Mexico Emblem Eagle and Serpent
Photo credit AP News/Claudia Rosel

MEXICO CITY (AP) — The almighty eagle perched on a cactus while devouring a serpent on Mexico’s flag hints at the myth behind the foundation of the country’s capital.

It's a divine sign in an ancient legend, according to which the god Huitzilopochtli asked a group called the Mexica to leave their homeland in search of a place to establish a new city.

It took some 175 years before they spotted the sacred omen and established the city of Tenochtitlan in 1325 where Mexico City stands today.

How the eagle, the cactus and the serpent became an emblem and endured through the European conquest is the focus of a new exhibition. “A coat of arms, an emblem, a symbol of identity,” runs through Dec. 15 at the Old City Hall in downtown Mexico City.

The exhibit is among the government’s activities marking the 700th anniversary of the founding of the Mexica capital.

“Recognizing Tenochtitlan doesn’t mean recalling a dead past, but rather the living heartbeat that still beats beneath our city,” President Claudia Sheinbaum said during an official ceremony in July. “It was the center of an Indigenous world that built its own model of civilization — one in harmony with the Earth, the stars, and its gods and goddesses.”

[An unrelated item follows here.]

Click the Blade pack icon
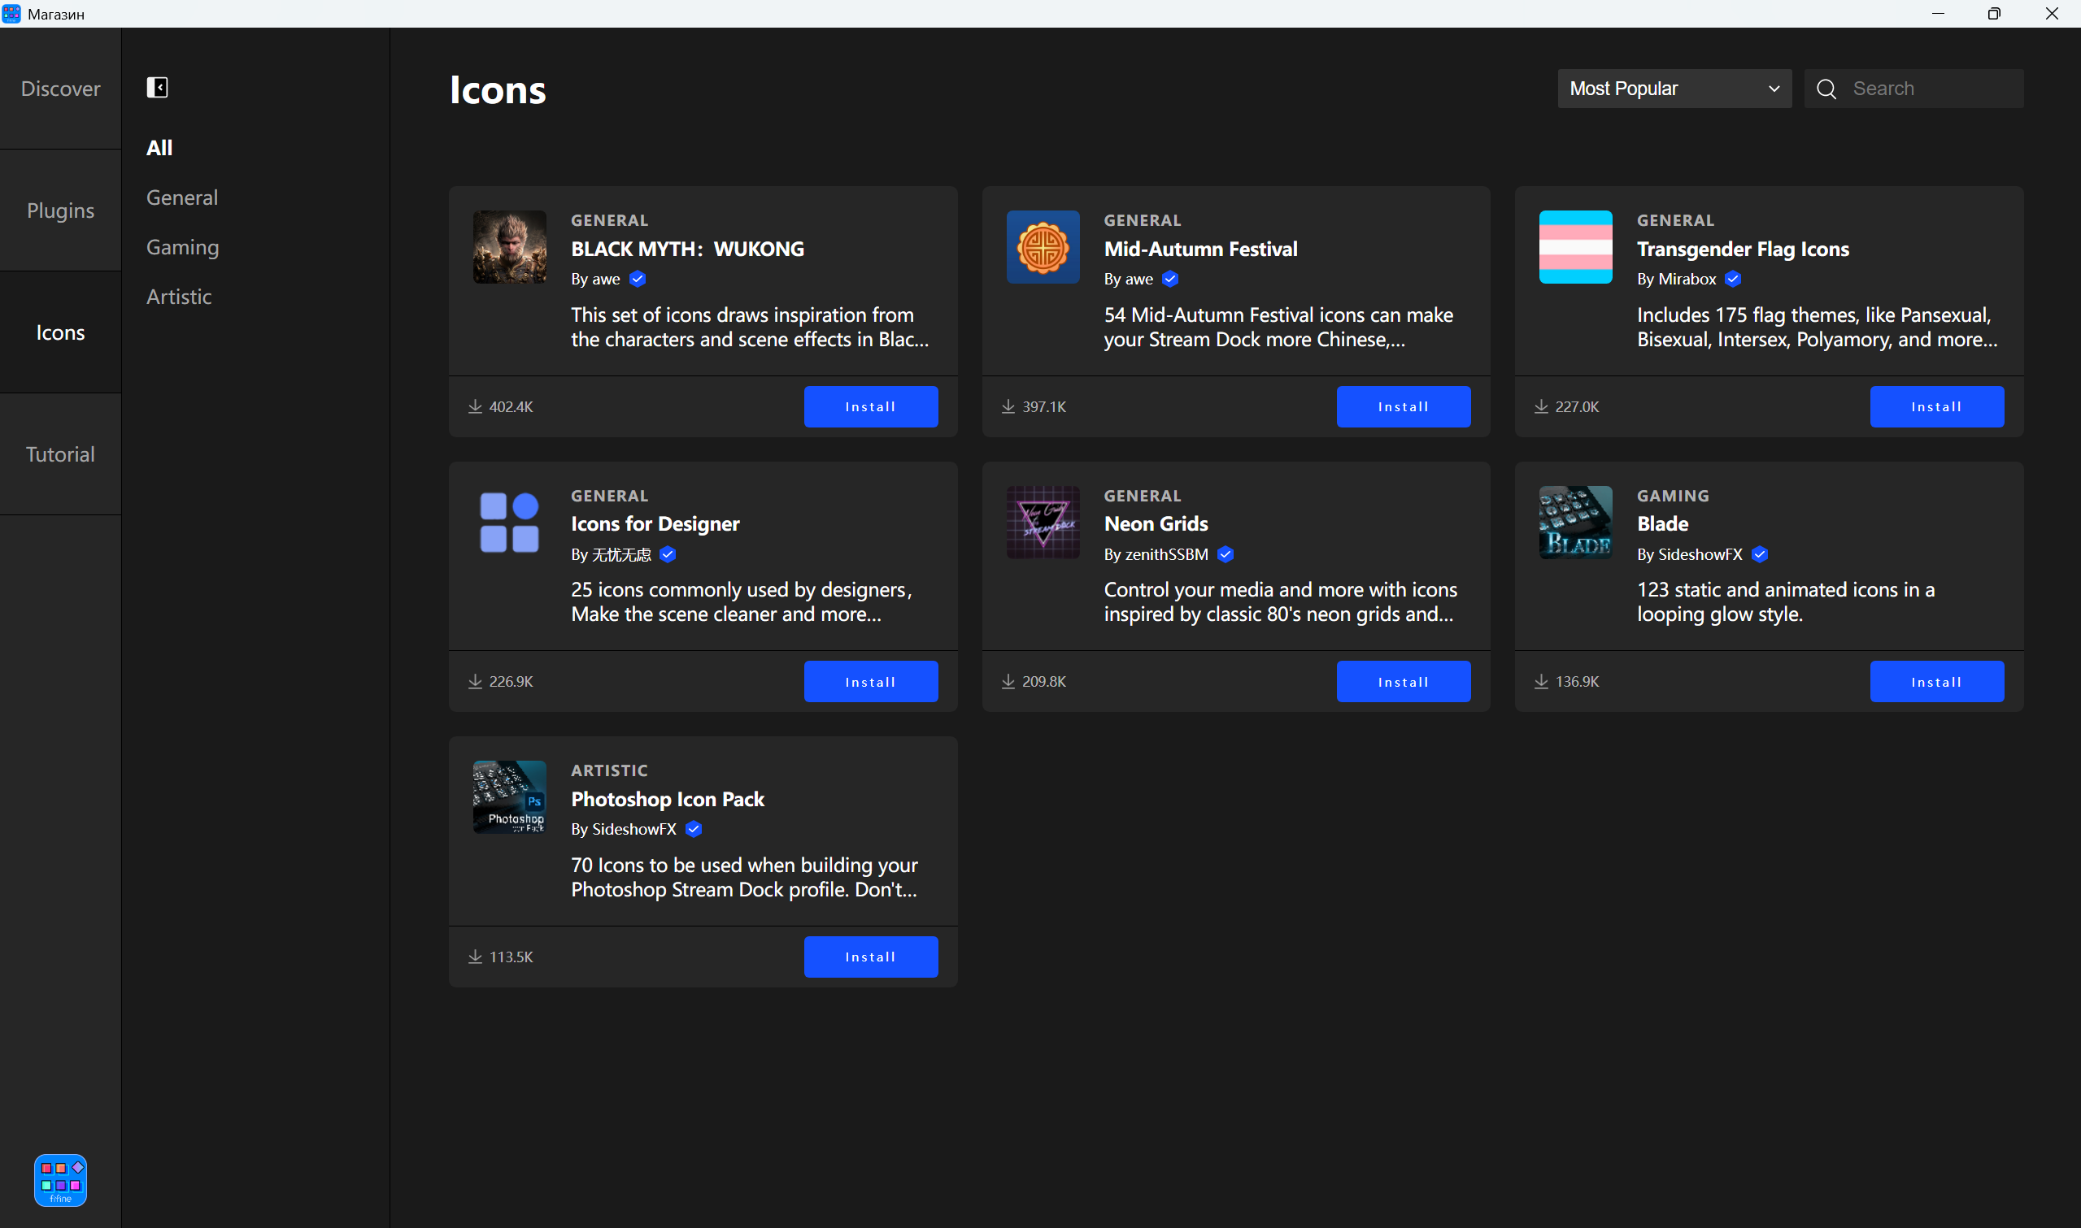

Fragments of that civilization lie underneath the Old City Hall, the current seat of Mexico City’s government.

Built by order of Spanish conqueror Hernán Cortés in 1522, its construction used stones from ancient Mexica sacred sites. The building has been renewed over time, but its halls have witnessed centuries of governance and symbolism.

“Holding the exhibition in this City Hall, a place of decisions and memory, is a way to recognize the history of those who once inhabited it and how its transformations still echo in Mexico City’s identity,” said Mariana Gómez Godoy, Director of Mexico City’s Cultural Heritage, during the exhibit’s inauguration in November.

A city’s mythic origin

The Mexica themselves recounted their story after Tenochtitlan fell to the Europeans. Several codices — including some produced after the conquest — depict the path that led them to fulfill their deity’s task.

According to the Templo Mayor Museum, the region’s pre-Hispanic people preserved the origin story of a long journey that led to the founding of Tenochtitlan as a cornerstone of their traditions.

They identified a small island in Lake Texcoco —now central Mexico City— as the place where the Mexica saw the eagle foretold by Huitzilopochtli.

Some scholars, however, revisit the narrative with a different lens. Eduardo Matos Moctezuma — an acclaimed archaeologist from Mexico’s National Institute of Anthropology and History — has argued that the legend is a symbolic retelling of historical events, rather than a literal claim about divine prophecy.

From ancient prophecy to national symbol

The new exhibit offers a historical overview of how the image evolved — from its establishment as the city’s coat of arms in 1523 under Emperor Charles V to its transformation into an emblem of Mexico as an independent nation.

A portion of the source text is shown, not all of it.